Tuesday, December 04, 2012

More Crowley Ephemera

Since you all seemed to enjoy the interview with Crowley the day before yesterday, I bring you a couple more snippets. The first is just an example of the kind of outrage that the press was exhibiting at the time but, as a bookdealer, the most amusing part of it all is that the 'reviewer' here seems to regard the fact that his books were privately printed as proof of their degeneracy, and, if more were needed "many of them in Paris"!! The second 'cutting' is also really just an example of tabloid outrage but it's possible that there are a few snippets in it about life at The Abbey of Thelema that might be read from between the lines. The Sunday Express was particularly hot on the exposure of Crowley's activities and it was to them that Betty May Loveday went to tell her story in 1923 when her husband Raoul died at the Abbey.

What is the literary record of this Mr Crowley?

Mr Aleister Crowley is the author of a number of books, many of them printed privately. His work, considered  as a whole, is a blend of blasphemy, filth and nonsense. The nonsense is flavoured with mysticism. A very small knowledge of pathology enables one to label him as a well-known type.

As an example of his ideas, one may take the dedication to "Why Jesus Wept" : "To any unborn child, who may learn by the study of this drama to avoid the good and choose the evil, i.e. as judged by Western and Christian standards."

The numerous allusions to a kind of vague Buddhistic mysticism are clothed in sensuality. Most of the poems are pornographic, many of them revolting, and all of them the product of a diseased mind and debased character.

In the middle of a long poem called "Alice: an Adultery," there appears this notice: "The editor regrets that he is unable to publish this verse." The titles of this books are, for the most part, either biblical or sexual: "Jephthah," "Jezebel," "Aceldama," "The Honorable Adulteress."

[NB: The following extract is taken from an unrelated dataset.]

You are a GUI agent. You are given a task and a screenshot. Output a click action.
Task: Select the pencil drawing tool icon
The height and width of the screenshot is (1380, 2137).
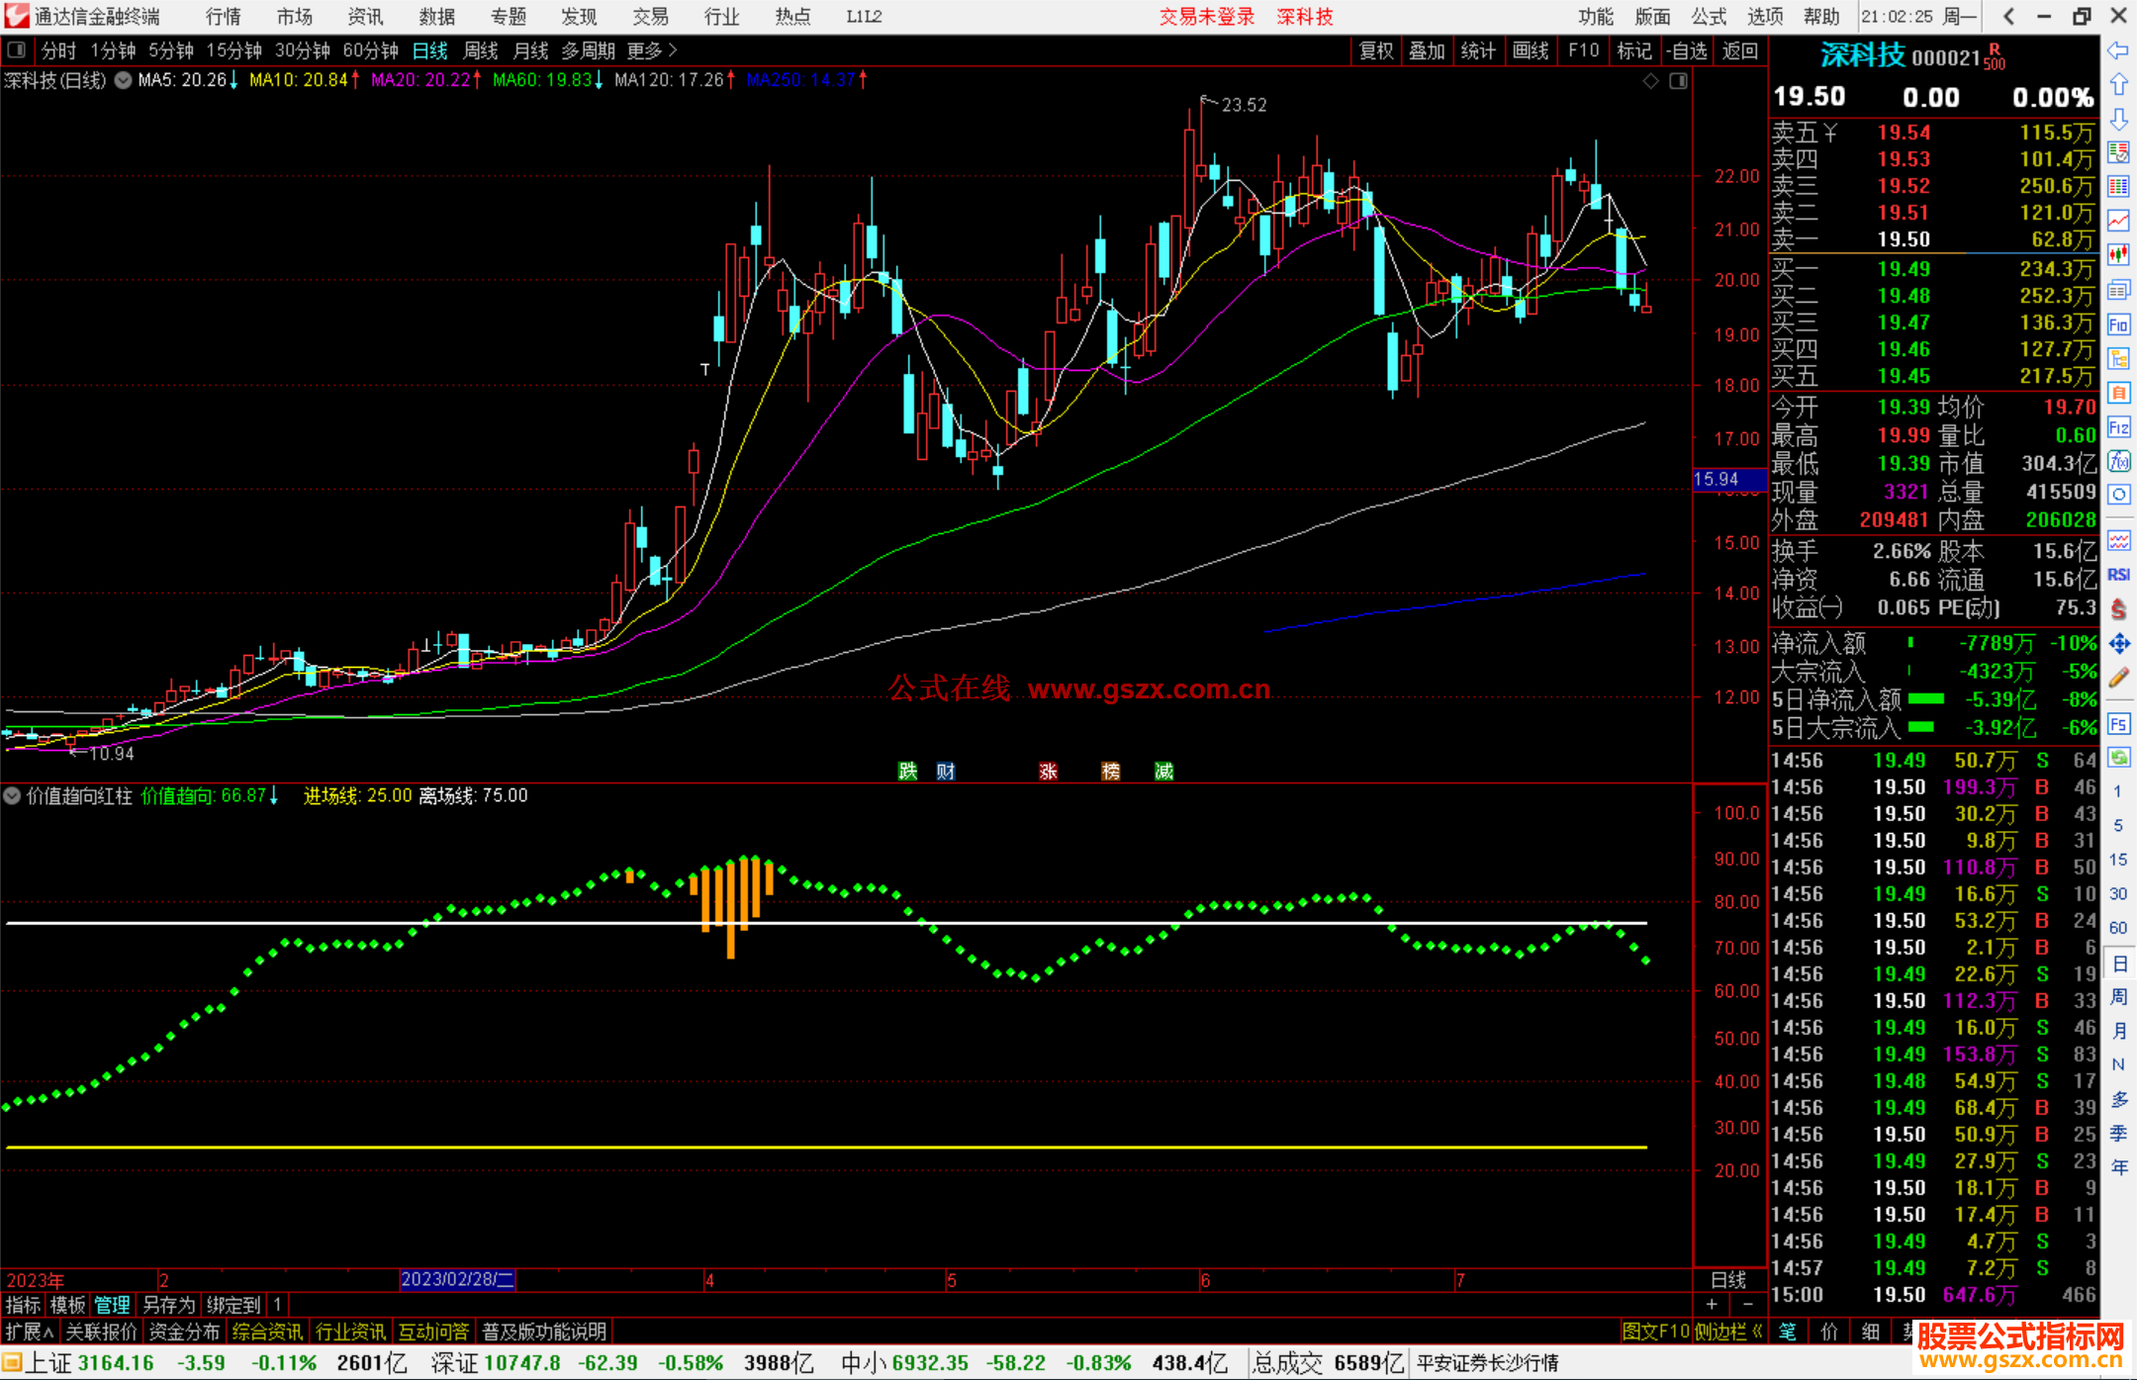[2118, 678]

Through all his work runs a loathing of Christianity, and he pays Mr. G. K. Chesterton the compliment of a personal attack on him, as one of the last champions of that outworn creed.

He has written on ceremonial magic, and on the state known as "Ecstasy," which relieves one from the dullness and monotony of a normal life. "My mind is pregnant with mad moons and suns," he writes in one place.

All the time he is obsessed with sex and sexual images.

A large number of his books are printed privately - some of them in Paris. They are either incomprehensible or disgusting - generally both. His language is the language of the pervert, and his ideas are negligible.

Sunday Express, November 1922
The story of the bestial orgies conducted by Aleister Crowley in Sicily sounds like the ravings of a criminal lunatic, made mad by his own depravity, and was related yesterday to a "Sunday Express" representative by a woman who has just returned from this place to London.
The orgies are carried on as mystic religious rites in an old farmhouse near the village of Cefalu, in Sicily, The main room of the house is windowless, with a flagged stone floor. On the floor is painted a great orange circle, lined with pale yellow. Inside the circle are interlaced black triangles. The room is lighted by candles.
A tripod, upheld by three little fauns, burns incense made of burnt goats' blood and honey. In a supboard are heaps of little cakes, all made of goats' blood, honey, and grain, some raw, and some baked. The raw ones, gone bad, fill the room with their stench.
In this room are carried on unspeakable orgies, impossible of description. Suffice it to say they are horrible beyond the misgivings of decent people.
Many women come to Cefalu, all with money, for whatever else he may demand of them, money is his primary need. It takes money to supply him with the drugs he uses incessantly, the hasheesh, cocaine, heroine, opium, morphine, every drug known from the Orient to the Occident.
Three women he keeps there permanently for his orgies. All of them he brought from America two or three years ago. One is a French-American governess, one an ex-schoolmistress, and one a cinema actress from Los Angeles.
Whenever he needs money, and cannot get it from fresh victims, he sends them on the streets of Palermo or Naples to earn it for him. He served a prison sentence in America for procuring young girls for a similar purpose.
The French-American governess has two children (of which he is the father), who live in the midst of this debauchery. The children of the schoolmistress by him are dead.
Crowley himself, a clever talker, with no little personal magnetism, spends his time smoking opium in a room which is really a gallery of obscene pictures gathered from all over the world.
He bases his "religion" on a few texts gleaned from Pythagoras, which he quotes persuasively when trying to attack a new victim.
But the real facts of his system are much simpler than that. They go down to the lowest depths that human depravity can reach.